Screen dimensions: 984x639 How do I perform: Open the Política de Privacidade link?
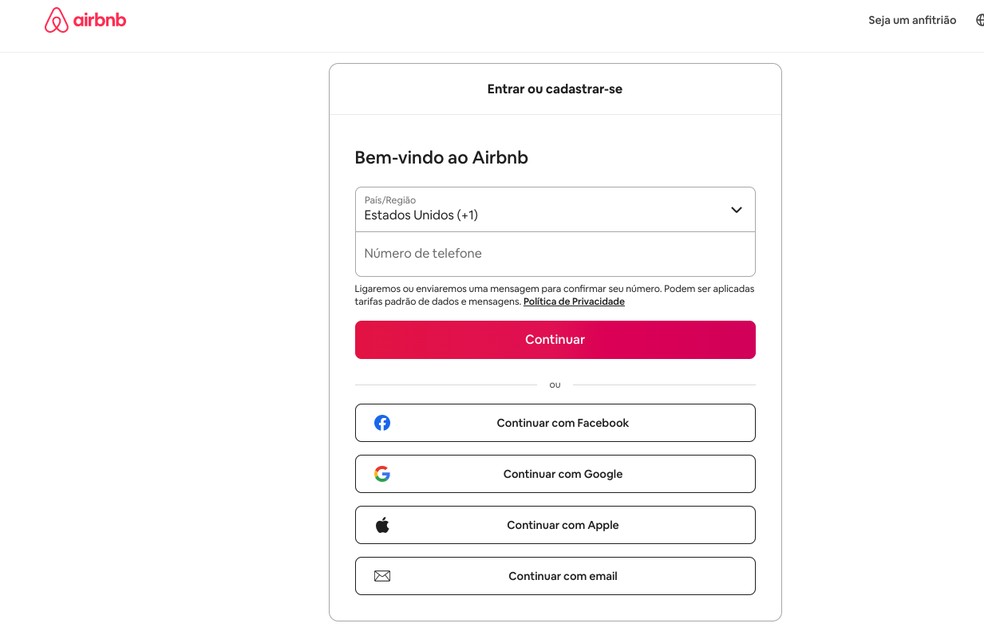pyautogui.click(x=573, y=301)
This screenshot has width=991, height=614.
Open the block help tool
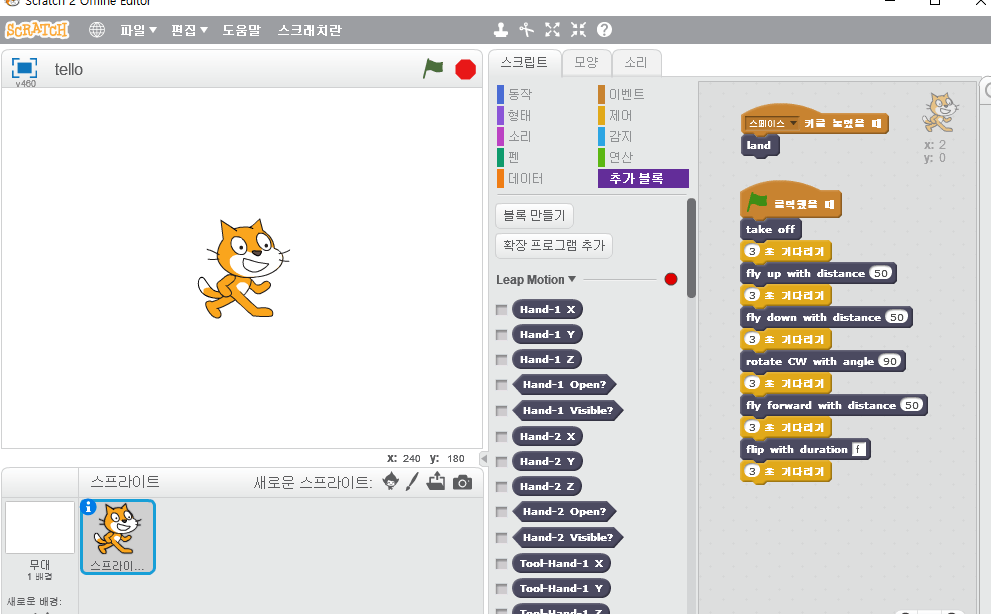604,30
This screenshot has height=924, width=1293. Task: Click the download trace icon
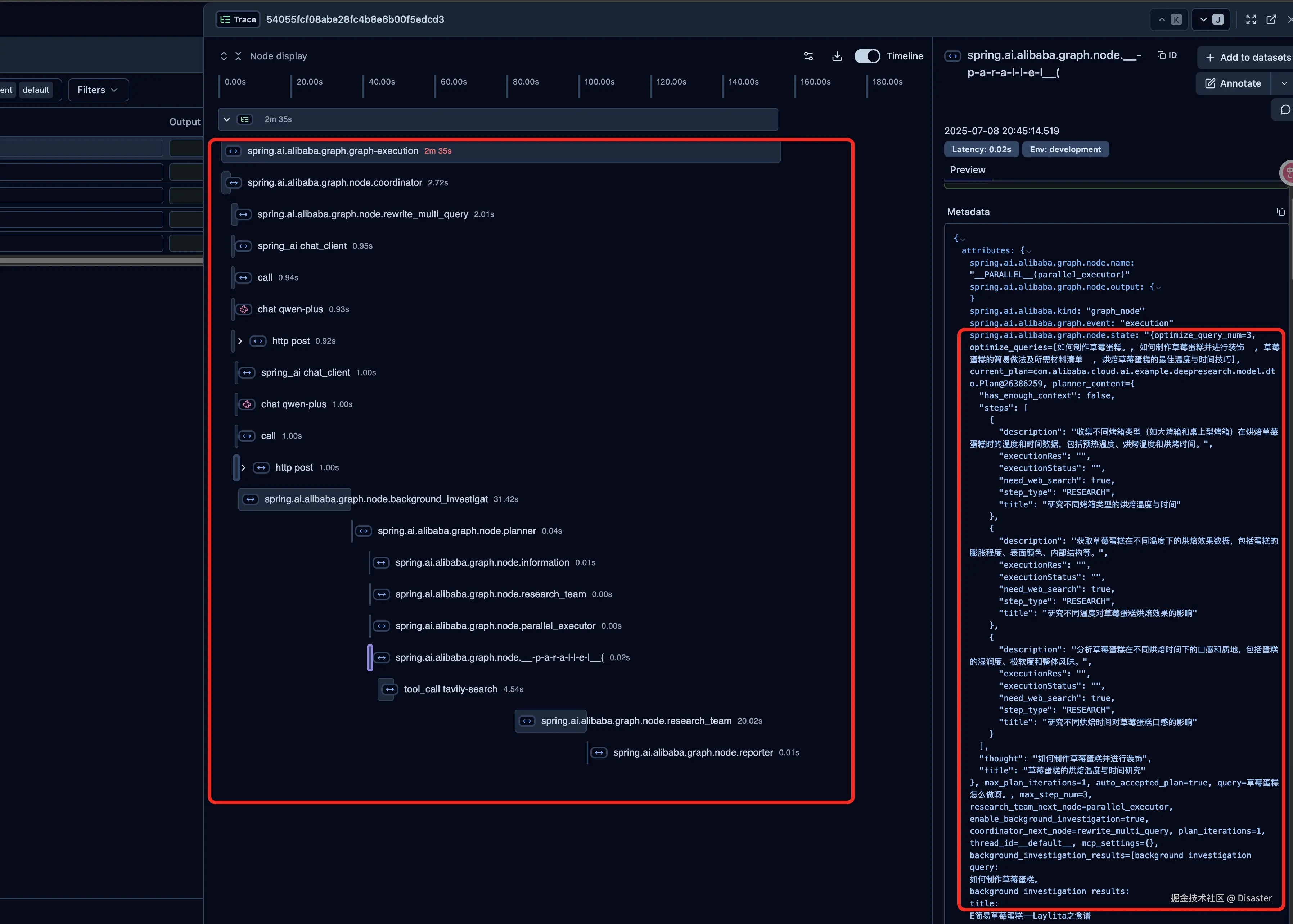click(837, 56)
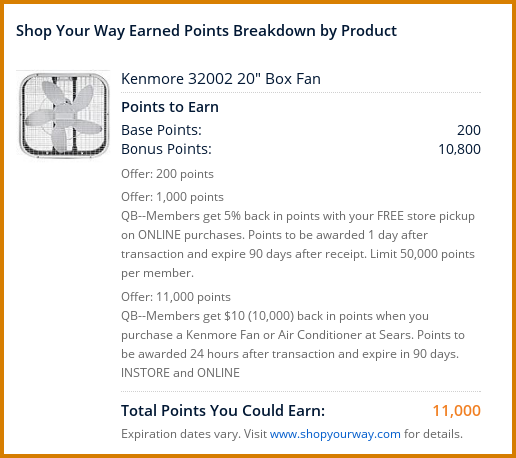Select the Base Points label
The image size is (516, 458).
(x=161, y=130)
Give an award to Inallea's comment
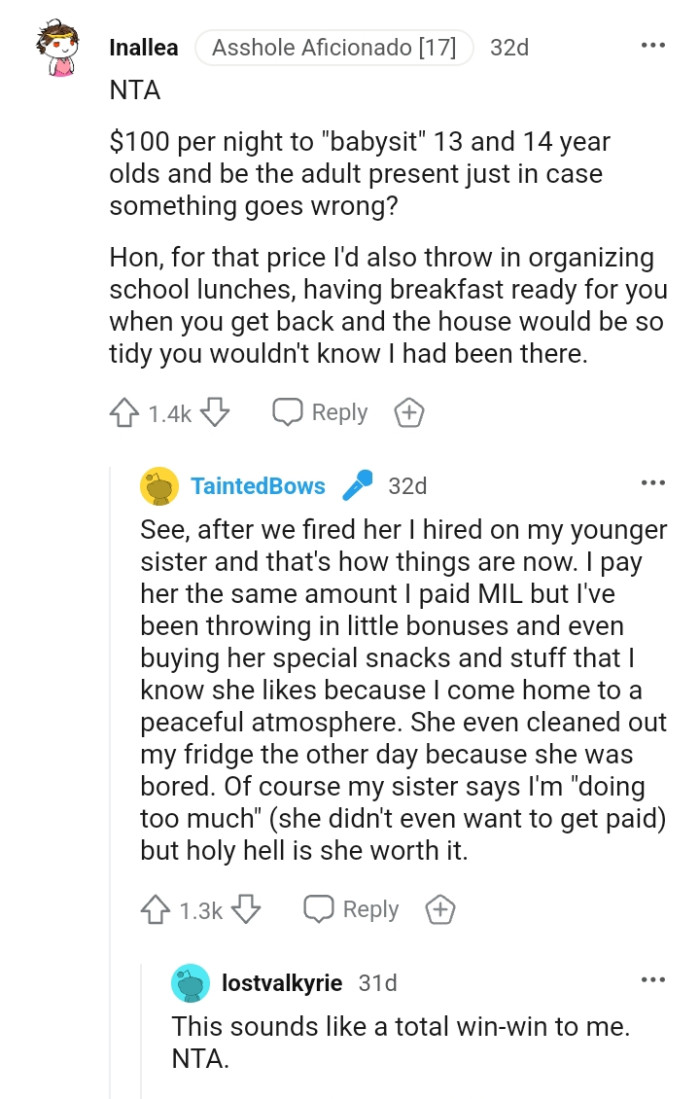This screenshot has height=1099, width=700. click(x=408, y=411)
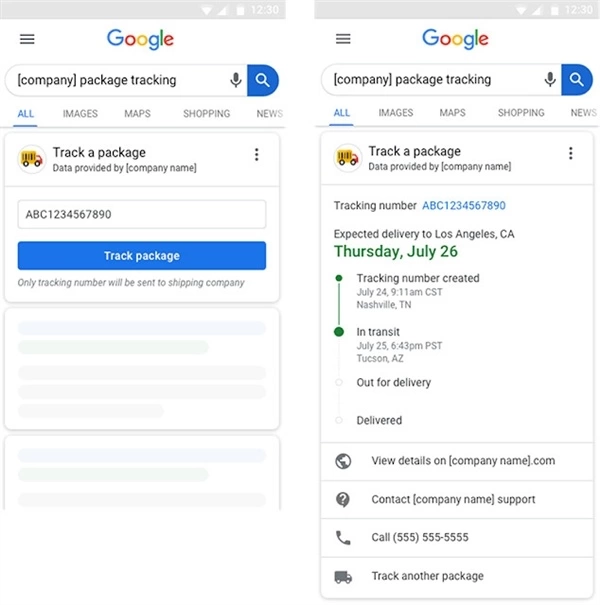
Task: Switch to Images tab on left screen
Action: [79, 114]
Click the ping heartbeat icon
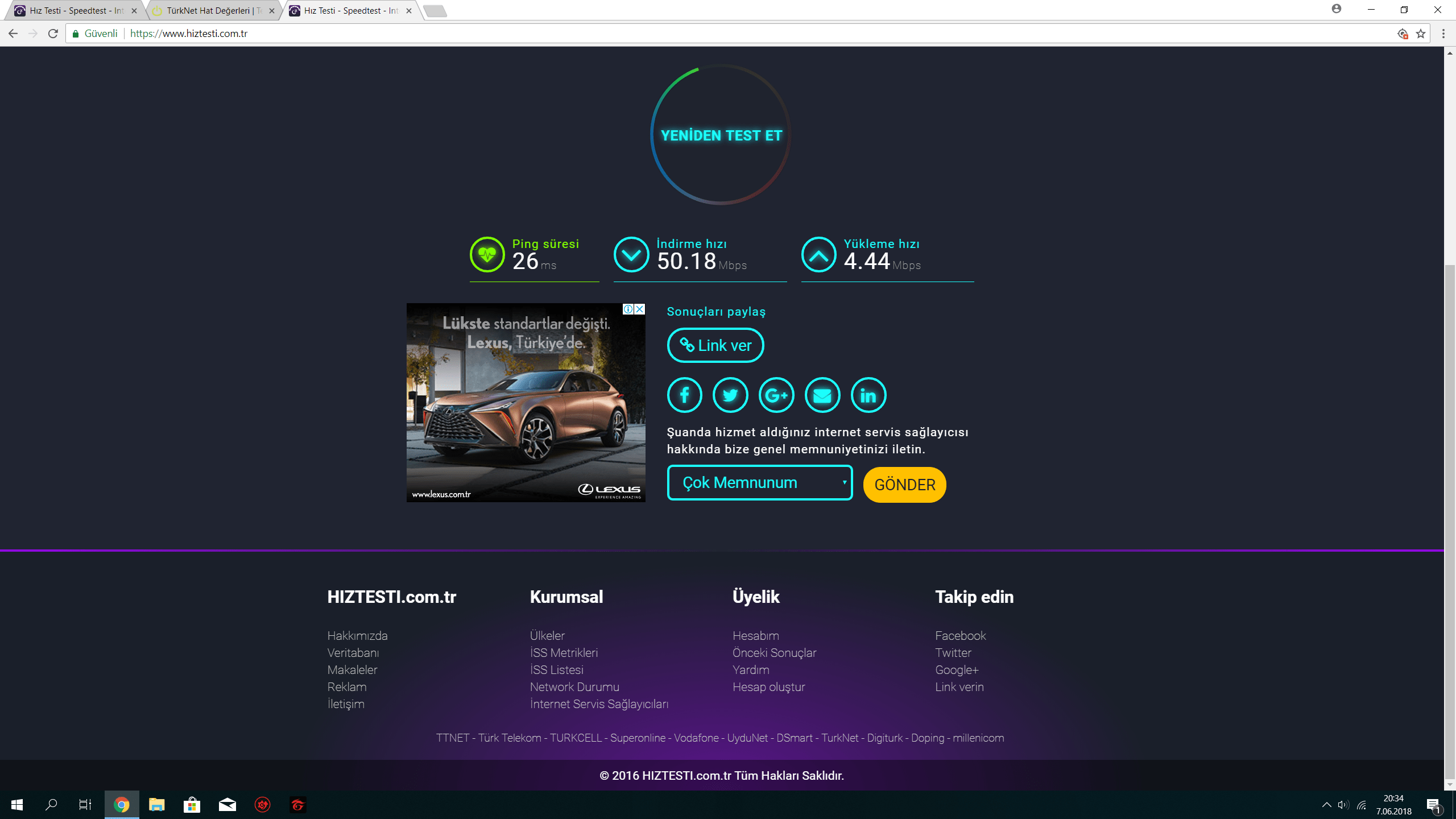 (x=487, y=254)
● ● ● ●
EXERCISE REQUIREMENTS:
Rewrite the entries above as a numbered list, from the line with "Give an award to Inallea's comment" through the end of the entries, leaving out blank lines and pictures.

ANSWER TO THIS PROBLEM:
1. Give an award to Inallea's comment
2. This screenshot has height=1099, width=700. click(x=408, y=411)
3. Task: Switch to Images tab on left screen
4. Action: [79, 114]
5. Click the ping heartbeat icon
6.  (x=487, y=254)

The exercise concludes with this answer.